Human-Robot Interaction (HRI)

Human-robot interaction, often abbreviated HRI, is the field of research that studies how people and robots communicate, understand each other, and work together. It draws from robotics, psychology, cognitive science, and design.

Speech and Language

Speech is the most natural communication channel for humans, so robots that operate near people are often given voice interfaces. A voice interface has two components: automatic speech recognition (ASR), which converts spoken words into text, and natural language understanding (NLU), which figures out what the person meant by those words. Recognizing words is hard enough — accents, background noise, and rapid speech all create errors. Understanding intent is harder still. If you tell a robot helper in a grocery store 'I am looking for something sweet,' the robot needs to infer that you want a product recommendation, not a definition of the word sweet. Context, common sense, and conversational memory all play a role that simple keyword matching cannot handle. Modern robots increasingly use large language models as their language understanding backbone, giving them far more conversational ability than the hand-coded dialog systems of a decade ago.

Gestures and Gaze

People communicate extensively without words. A pointed finger, a head nod, a glance toward an object — these are meaningful signals that a socially aware robot must detect and interpret. Gesture recognition uses cameras and computer vision to identify hand and body movements. A robot that can follow a pointing gesture can understand 'put it over there' without needing the speaker to specify exact coordinates. Gaze tracking — determining where a person is looking — helps a robot judge whether it has a person's attention, whether the person is confused, and where the person is directing their focus. Some robots produce gestures themselves. A robot that tilts its head when uncertain, nods when acknowledging a request, or points to draw a human's attention to something is using nonverbal cues to make the interaction feel more natural and legible.

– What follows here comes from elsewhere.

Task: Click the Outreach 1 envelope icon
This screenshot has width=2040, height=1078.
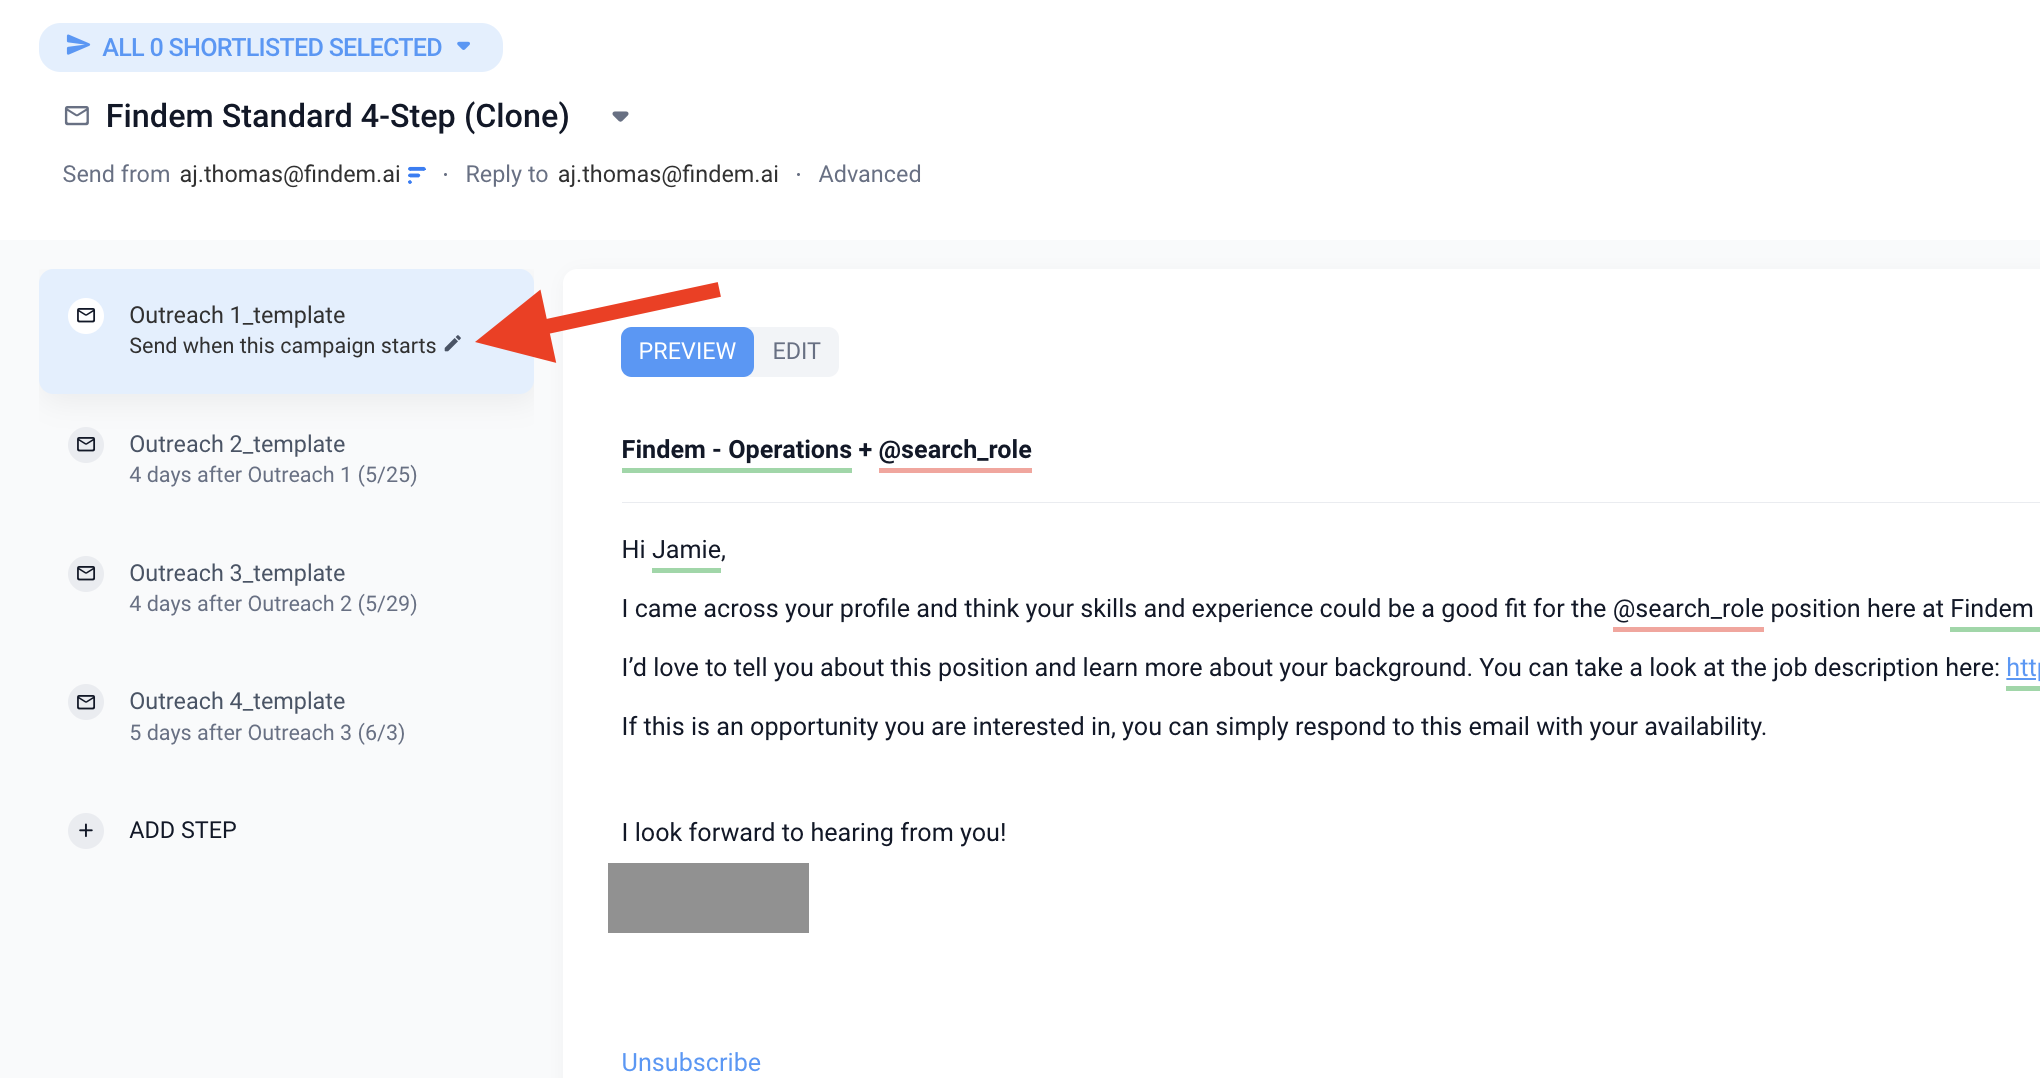Action: coord(86,316)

Flashcards — click each card to reveal the answer

Facial Expression and Emotion

Some robots are designed to express and recognize emotions, particularly those used in education, eldercare, or therapy. Robots like Pepper and NAO use cameras to analyze facial expressions and body language, classifying a person's apparent emotional state to adjust their responses. If a student looks confused, a tutoring robot might slow down and offer a different explanation. Robots can also produce expressions. Screens, articulated faces, or carefully chosen movements signal emotional states to humans. Research shows that when a robot expresses emotions — even very simply — people treat it differently. They are more patient with it, more forgiving of errors, and more likely to collaborate effectively. This raises a careful question: if a robot can simulate emotions it does not feel, is displaying those emotions honest or manipulative? HRI researchers take this question seriously.

The Uncanny Valley

As robots look more human, people's comfort with them generally increases — until the robot becomes almost-but-not-quite human. At that point, familiarity flips to unease or revulsion. This dip in the comfort graph is called the uncanny valley. Many robot designers deliberately keep robots looking clearly robotic or clearly cartoon-like to avoid the valley.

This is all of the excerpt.